Rio de Janeiro, 21 de Maio de 2026

"Ainda há muito o que fazer", dizem americanos e britânicos

Quarta, 09 de Abril de 2003 às 15:57, por: CdB

Líderes britânicos e americanos reagiram com cautela à tomada de Bagdá pelas forças da coalizão e insistiram que "ainda há muito o que fazer". Não havia previsão de que o presidente dos EUA, George W. Bush, aparecesse nesta quarta-feira em público. A Casa Branca informou que Bush ainda não estava pronto para declarar a vitória dos EUA e, nesse sentido, vai se guiar pelas recomendações do Departamento de Defesa (Pentágono). "Creio que o presidente declarará a vitória quando for o momento oportuno", disse o porta-voz do governo, Ari Fleischer. Em Londres, o primeiro-ministro britânico, Tony Blair, evitou fazer qualquer declaração triunfalista ao comentar a entrada das tropas americanas em Bagdá. Ele frisou que a guerra não terminou e persiste uma intensa resistência no seio da administração iraquiana. "Este conflito não acabou", alertou Blair. "É difícil, neste momento, saber o que resta da administração de alto nível do regime de Saddam Hussein", relatou ele durante a tradicional sessão semanal de perguntas na Câmara dos Comuns. "Faltam ainda coisas por fazer e atualmente há uma intensa resistência, não muito grande entre a população, mas entre diversos setores do regime de Saddam que querem aferrar-se ao poder.
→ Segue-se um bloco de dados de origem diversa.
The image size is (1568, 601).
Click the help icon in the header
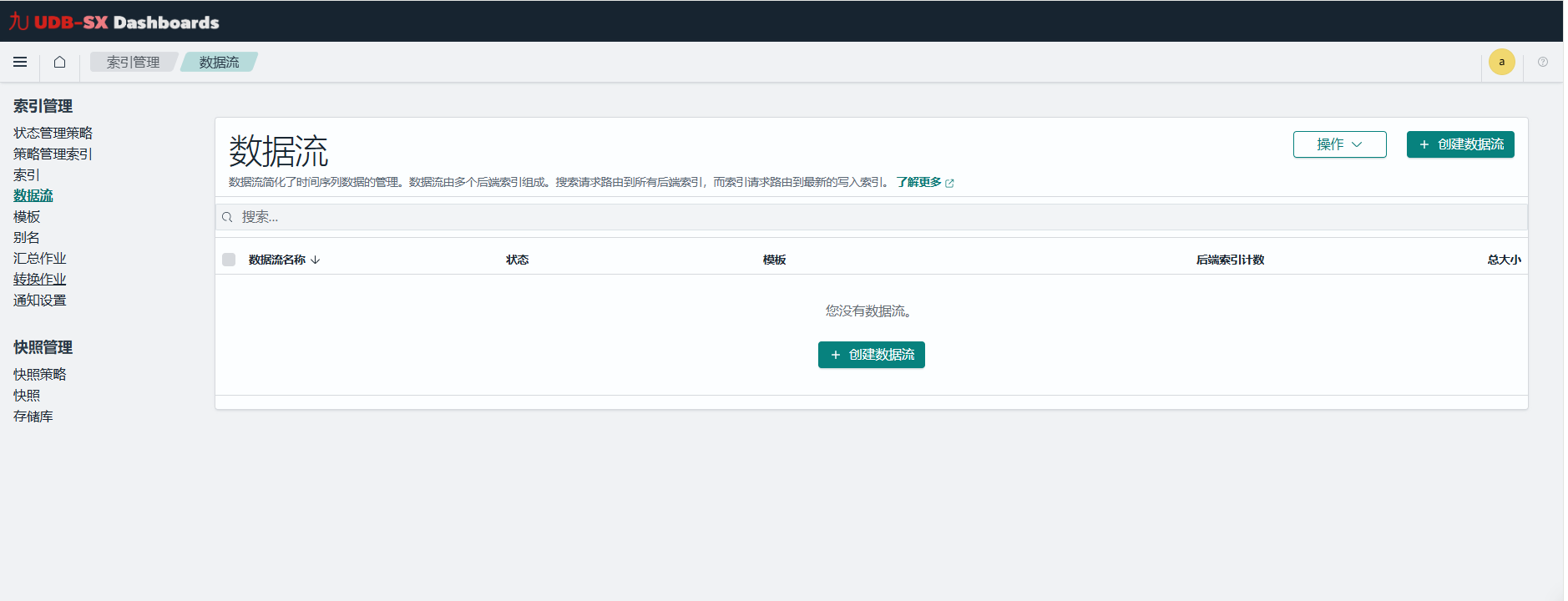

Portanto, isto não terminou". Mas um porta-voz do governo britânico disse que Blair ficou "encantado" com a euforia mostrada pelo povo iraquiano quando as tropas americanas chegaram ao coração de Bagdá. Líderes do Congresso que se reuniram com Bush no café da manhã disseram que a conversa se concentrou no Iraque. Eles descreveram Bush como alegre e também tentando "baixar as expectativas". Não houve sinal de celebração na Casa Branca. Fleischer descreveu o entusiasmo de iraquianos recebendo as tropas em Bagdá como "notícia maravilhosa" e "momento histórico", mas preveniu os americanos contra o excesso de entusiasmo. "Eles a derrubaram." Assim reagiu, com júbilo, o presidente dos EUA, George W. Bush, ao assistir à destruição da estátua do líder do Iraque, Saddam Hussein, em Bagdá, pela população e forças americanas, segundo o relato de Fleischer. O porta-voz frisou que Bush queria destacar que as cenas vistas na TV em partes de Bagdá são apenas isso, "uma parte de Bagdá". Outras áreas na cidade e lugares no país continuam sendo de risco para as tropas dos EUA, disse Fleischer.